(GIVEN INSTRUCTION A): Recast everything in the listing from the line containing "The height and" down to the line containing "Open the Home screen icon" as a Markdown table with the columns Row and Line. Skip blank lines and leave out the pictures.
## START TEXT EXCERPT
Rbbt

Ruby bioinformatics toolkit

View project onGitHub

Overview

The rbbt command line tool comes in the rbbt-util gem. To update the basic rbbt-util package and the rbbt command do

gem update rbbt-util

The rbbt command is basically a wrapper that finds a particular script and executes it. Typing rbbt will show the list of first level commands. Some of these are scripts, some of them are directories containing more scripts. You may append subcommands until you reach a script; which will execute it with the rest of the parameters. The rbbt command line also consumes a couple of command line parameters, such as the –log, which specifies the level of logging to use (0 for debug, 4 for default level, 7 or more no logs at all).

Rbbt does not enforce any particular practice on the command scripts, it just loads them. If a command is anything but trivial, it commonly uses Rbbt’s rbbt/util/simpleopt module. Among other things, this means most command-line parameters are assigned a shorthand version. This shorthand version is determined automatically for workflow tasks. You may find these in the command-line documentation with -h.
## END TEXT EXCERPT
(GIVEN INSTRUCTION B): Extend the passage on the rbbt command line tool, starting after its final sentence.
## START MATERIAL FOR THIS EXERCISE
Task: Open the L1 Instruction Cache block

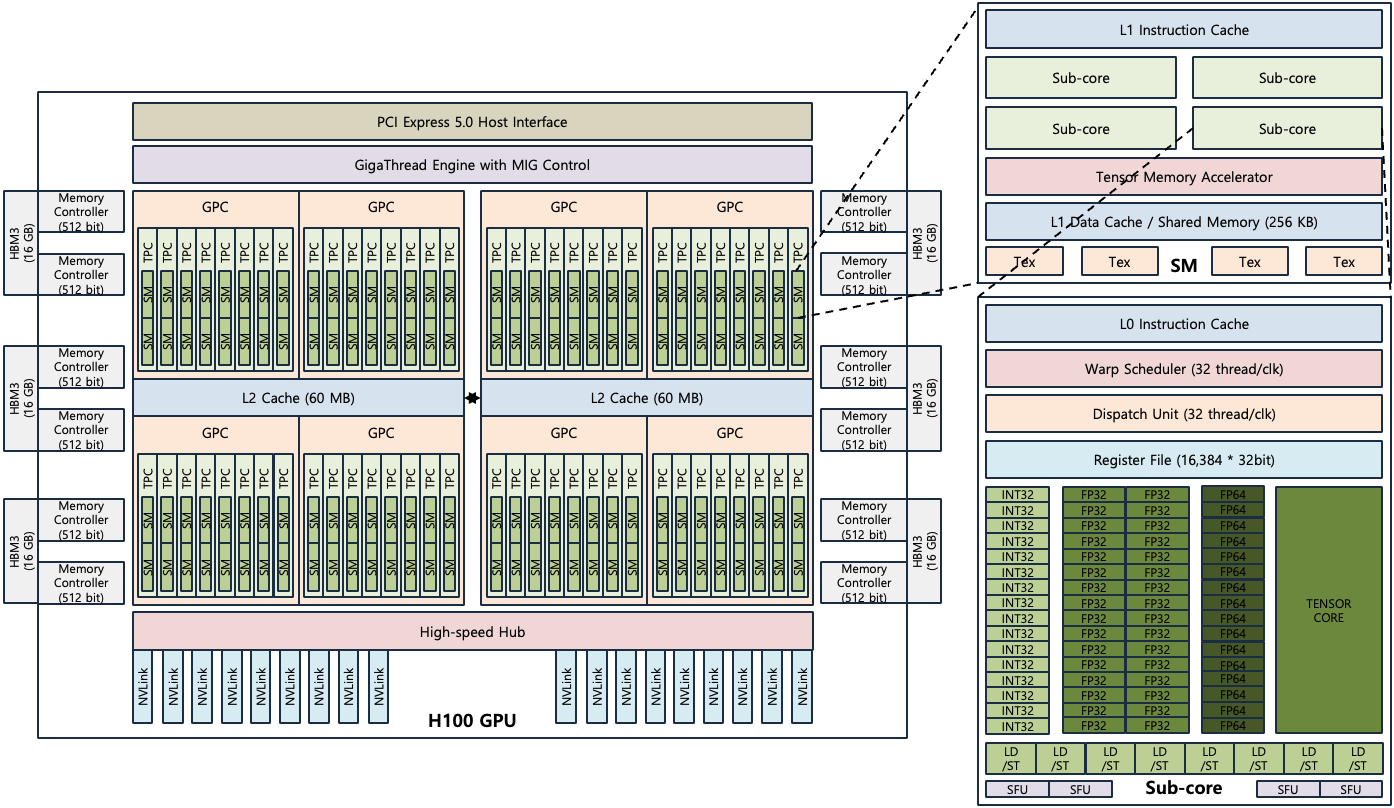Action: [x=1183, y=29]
## END MATERIAL FOR THIS EXERCISE
## START MATERIAL FOR THIS EXERCISE
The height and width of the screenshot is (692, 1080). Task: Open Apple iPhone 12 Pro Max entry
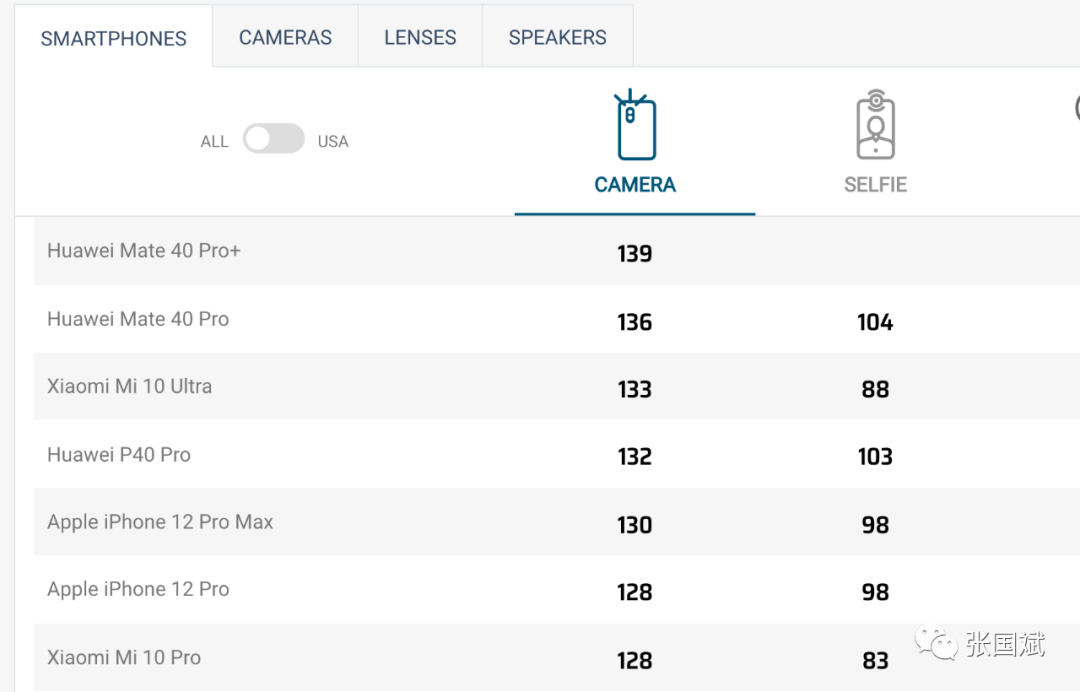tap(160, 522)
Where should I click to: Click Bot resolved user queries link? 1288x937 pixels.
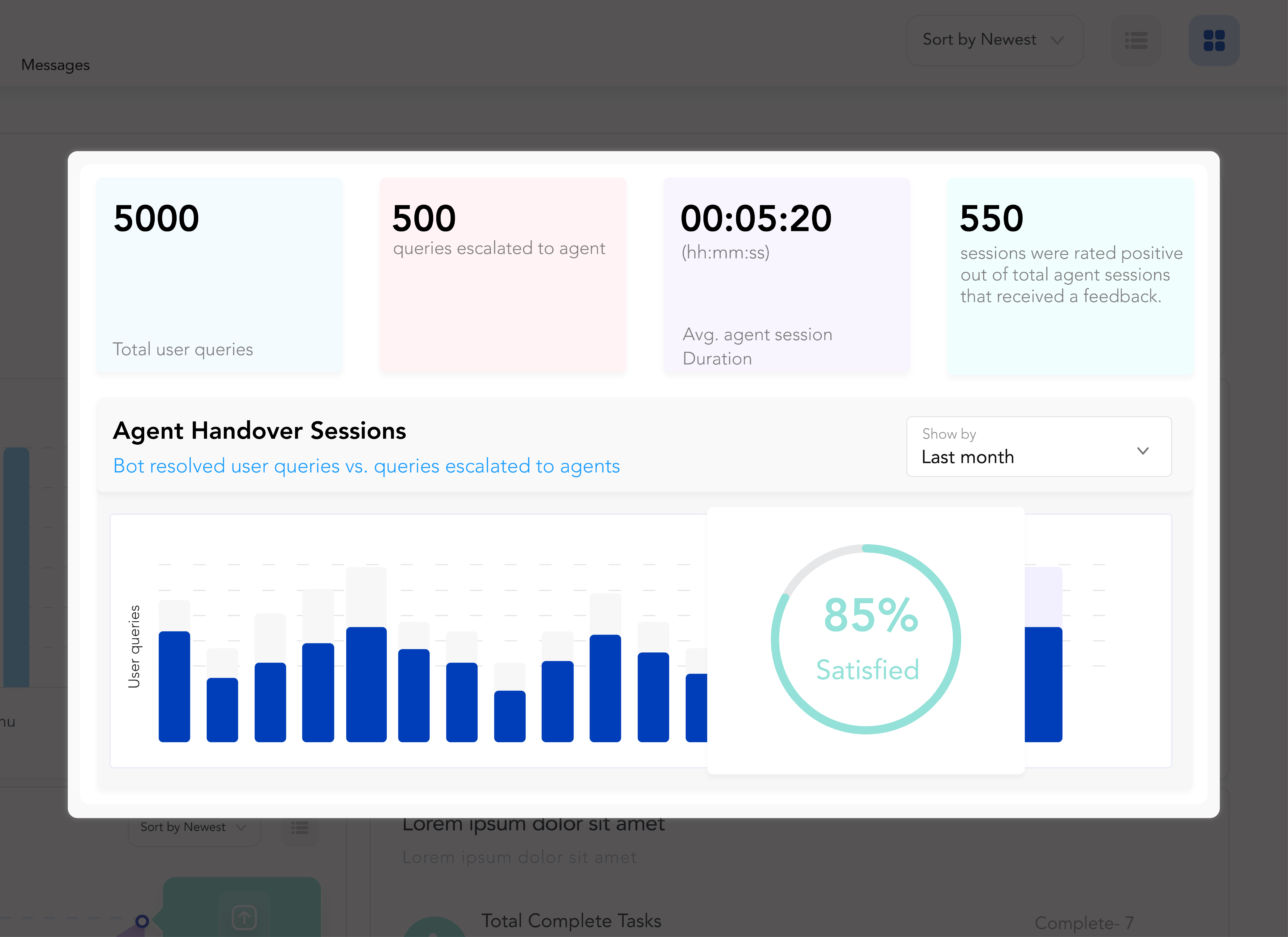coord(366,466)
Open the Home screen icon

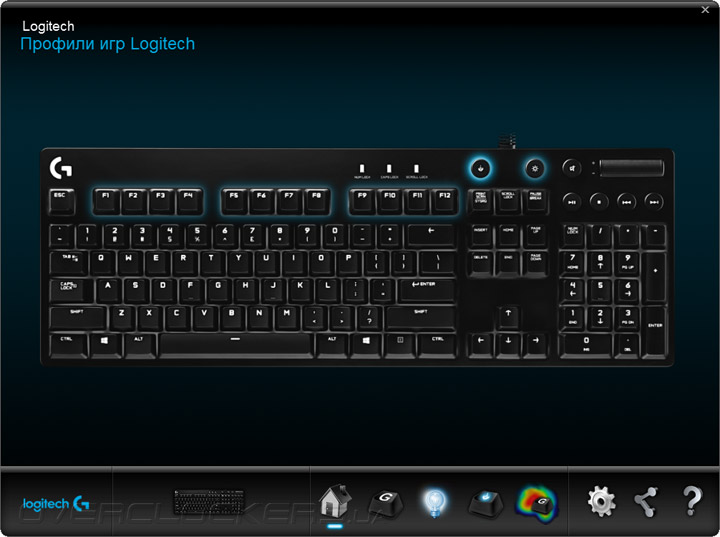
## END MATERIAL FOR THIS EXERCISE
(RESPONSE A):
| Row | Line |
|---|---|
| 1 | The height and width of the screenshot is (692, 1080). Task: Open Apple iPhone 12 Pro Max entry |
| 2 | tap(160, 522) |
| 3 | Where should I click to: Click Bot resolved user queries link? 1288x937 pixels. |
| 4 | coord(366,466) |
| 5 | Open the Home screen icon |

(RESPONSE B):
Some of the most important commands are the following:

  • rbbt workflow
    • rbbt workflow list: See all installed workflows
    • rbbt workflow install: Install new workflows from github
    • rbbt workflow remote:
      • rbbt workflow remote {add|list|remove}: Add/list/remove remote workflows
    • rbbt workflow task: Examine, execute and monitor workflow tasks
    • rbbt workflow server: Start a http server with a REST interface that can be contacted through the browser or as a remote workflow
  • rbbt tsv
    • rbbt tsv info: Display some general information about a tsv file (field names, number of entries, ect)
    • rbbt tsv change_id: Change columns between formats

Each command is free to implement its functionality however it wants. Unless the command is very simple, it usually displays help with the ‘-h’ parameter. If they are badly documented you can always examine the code using the –locate_file to find the path to the actual script file.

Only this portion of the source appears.